The Science Citation Index, which many of you will now know as the Web of Science, turned 50 this year.1 Hopefully, you are already familiar with this tool, which allows you to, in essence, search forward in time from a particular paper. This is an important way to search the literature, and has a myriad of uses, good and bad.
I first discovered the Science Citation Index when I was a student in the 1990s. Back then, the Science Citation Index existed as a paper index. Every year, a new set of volumes would come out that contained all the citations indexed in that year. Every five years, a five-year cumulation would come out that would replace the annual volumes.
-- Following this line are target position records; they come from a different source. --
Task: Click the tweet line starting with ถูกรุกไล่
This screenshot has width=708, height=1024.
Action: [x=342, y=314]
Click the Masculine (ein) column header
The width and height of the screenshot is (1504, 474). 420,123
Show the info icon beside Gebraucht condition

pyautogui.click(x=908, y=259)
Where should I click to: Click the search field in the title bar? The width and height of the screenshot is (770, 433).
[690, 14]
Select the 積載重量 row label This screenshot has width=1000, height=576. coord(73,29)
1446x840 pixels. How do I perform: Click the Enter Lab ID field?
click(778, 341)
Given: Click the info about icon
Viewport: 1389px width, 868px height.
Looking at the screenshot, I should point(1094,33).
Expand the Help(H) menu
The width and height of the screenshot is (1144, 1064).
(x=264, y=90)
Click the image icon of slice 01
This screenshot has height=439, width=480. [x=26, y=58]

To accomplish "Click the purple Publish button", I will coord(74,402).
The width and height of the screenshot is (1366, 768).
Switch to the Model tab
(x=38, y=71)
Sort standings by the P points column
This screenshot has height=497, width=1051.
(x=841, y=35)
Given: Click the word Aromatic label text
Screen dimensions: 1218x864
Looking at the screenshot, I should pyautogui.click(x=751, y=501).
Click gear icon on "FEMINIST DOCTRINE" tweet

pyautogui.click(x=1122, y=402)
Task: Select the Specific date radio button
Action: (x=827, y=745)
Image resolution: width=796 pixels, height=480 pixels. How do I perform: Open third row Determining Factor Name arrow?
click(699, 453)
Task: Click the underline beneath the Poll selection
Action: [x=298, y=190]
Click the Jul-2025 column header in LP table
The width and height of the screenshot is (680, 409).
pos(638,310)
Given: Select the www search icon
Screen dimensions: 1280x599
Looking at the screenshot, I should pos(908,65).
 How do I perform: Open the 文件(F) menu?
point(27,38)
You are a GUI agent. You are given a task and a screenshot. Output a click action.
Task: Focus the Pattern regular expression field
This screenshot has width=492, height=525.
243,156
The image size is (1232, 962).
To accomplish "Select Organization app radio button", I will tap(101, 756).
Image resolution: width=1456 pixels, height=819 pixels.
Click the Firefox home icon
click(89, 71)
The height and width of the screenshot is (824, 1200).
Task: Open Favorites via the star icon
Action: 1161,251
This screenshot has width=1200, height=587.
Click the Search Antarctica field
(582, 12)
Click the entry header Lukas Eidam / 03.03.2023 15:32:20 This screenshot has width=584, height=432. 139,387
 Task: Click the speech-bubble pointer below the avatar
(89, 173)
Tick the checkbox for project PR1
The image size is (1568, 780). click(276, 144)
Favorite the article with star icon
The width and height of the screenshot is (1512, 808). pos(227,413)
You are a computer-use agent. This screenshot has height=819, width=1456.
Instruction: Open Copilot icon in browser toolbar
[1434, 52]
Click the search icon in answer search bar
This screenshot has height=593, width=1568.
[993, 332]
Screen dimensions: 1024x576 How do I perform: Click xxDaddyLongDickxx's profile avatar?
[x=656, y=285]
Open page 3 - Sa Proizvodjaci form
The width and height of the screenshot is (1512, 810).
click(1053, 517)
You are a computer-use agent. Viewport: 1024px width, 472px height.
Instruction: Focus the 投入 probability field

You would look up a cited paper in these volumes by the lead author. If the paper had been cited in the range of time covered by a volume set, that paper would appear under this author’s name with the citing papers listed under it. If the paper was more than a few years old, you often had to go through several volumes to pick up all the citations, but it was still well worth doing when you wanted to track what had happened to an idea over time. This process is described in some detail in one of Eugene Garfield’s articles.
Of course, the Science Citation Index has other uses. It occurred to me fairly early on that I could use it to check if people were citing my papers. This was often directly useful by making me aware of related work that might not otherwise have come to my attention. Of course, there’s also an ego-stroking aspect to this exercise, at least if your papers get cited. My own work took a while to catch on, so citations were few and far between for several years.
Over the years, paper gave way to CD-ROMs, and eventually to a web interface. Computer-based tools allow for more sophisticated analyses, but the core functionality is the same: the ability to track ideas through time, and to discover inter-related papers. One of the most intriguing (and under-used) features of the web system is the “View Related Records” link, which shows papers that share citations with a chosen paper. If people are working on related problems but aren’t aware of each other (which happens quite a lot) and are therefore not citing each other, this is often a useful way to discover another branch of research on a given problem since they are likely to be citing many of the same references. If you’re a young scientist starting out in a field, I would strongly suggest that you use this feature starting from a few papers that are key to your research.
What is perhaps the most remarkable aspect of the Science Citation Index is that it was largely the brainchild of one person, Eugene Garfield. No idea is without its precedents, but there is no doubt that Garfield was the prime mover behind the Science Citation Index. We all owe Dr Garfield a huge debt.
So happy 50th Science Citation Index, and many happy returns!
1Eugene Garfield (1964) “Science Citation Index”—A New Dimension in Indexing. Science 144, 649–654.